Work request:
Lines with "resolution": please show every one of them from the listing below.

───── Data section ─────

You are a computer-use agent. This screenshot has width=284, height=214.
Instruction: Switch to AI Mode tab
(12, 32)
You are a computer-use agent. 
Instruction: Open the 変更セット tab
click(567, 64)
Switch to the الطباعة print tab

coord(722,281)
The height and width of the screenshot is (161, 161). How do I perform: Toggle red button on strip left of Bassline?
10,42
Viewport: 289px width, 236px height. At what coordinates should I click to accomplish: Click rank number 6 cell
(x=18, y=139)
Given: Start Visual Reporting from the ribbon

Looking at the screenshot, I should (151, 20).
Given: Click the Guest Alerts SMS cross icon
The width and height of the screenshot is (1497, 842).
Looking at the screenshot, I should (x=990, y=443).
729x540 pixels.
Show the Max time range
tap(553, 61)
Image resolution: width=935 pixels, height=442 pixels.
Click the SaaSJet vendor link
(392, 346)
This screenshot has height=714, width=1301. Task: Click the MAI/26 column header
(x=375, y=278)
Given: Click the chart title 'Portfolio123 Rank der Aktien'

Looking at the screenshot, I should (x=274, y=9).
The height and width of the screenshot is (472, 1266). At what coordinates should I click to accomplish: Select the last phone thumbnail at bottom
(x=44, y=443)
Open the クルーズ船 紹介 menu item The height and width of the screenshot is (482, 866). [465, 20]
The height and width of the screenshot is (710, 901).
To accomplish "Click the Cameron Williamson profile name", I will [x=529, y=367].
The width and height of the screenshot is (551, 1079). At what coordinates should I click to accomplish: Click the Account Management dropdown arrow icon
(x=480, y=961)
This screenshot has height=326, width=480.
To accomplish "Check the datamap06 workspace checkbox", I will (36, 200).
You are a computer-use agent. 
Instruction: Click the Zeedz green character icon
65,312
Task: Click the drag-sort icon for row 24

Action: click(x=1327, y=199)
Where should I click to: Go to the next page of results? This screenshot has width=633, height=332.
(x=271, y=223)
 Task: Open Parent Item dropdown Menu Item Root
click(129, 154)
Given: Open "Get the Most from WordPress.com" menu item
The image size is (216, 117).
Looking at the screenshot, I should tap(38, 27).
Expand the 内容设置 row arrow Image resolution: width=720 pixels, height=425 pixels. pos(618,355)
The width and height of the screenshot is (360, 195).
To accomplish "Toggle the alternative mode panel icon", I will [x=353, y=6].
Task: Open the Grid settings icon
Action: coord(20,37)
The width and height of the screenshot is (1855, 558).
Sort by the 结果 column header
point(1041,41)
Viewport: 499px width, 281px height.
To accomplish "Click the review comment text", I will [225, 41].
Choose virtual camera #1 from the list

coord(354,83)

─────

Response for this exercise:
Image resolution: width=935 pixels, height=442 pixels.
Expand the 内容设置 row arrow Image resolution: width=720 pixels, height=425 pixels. pos(618,355)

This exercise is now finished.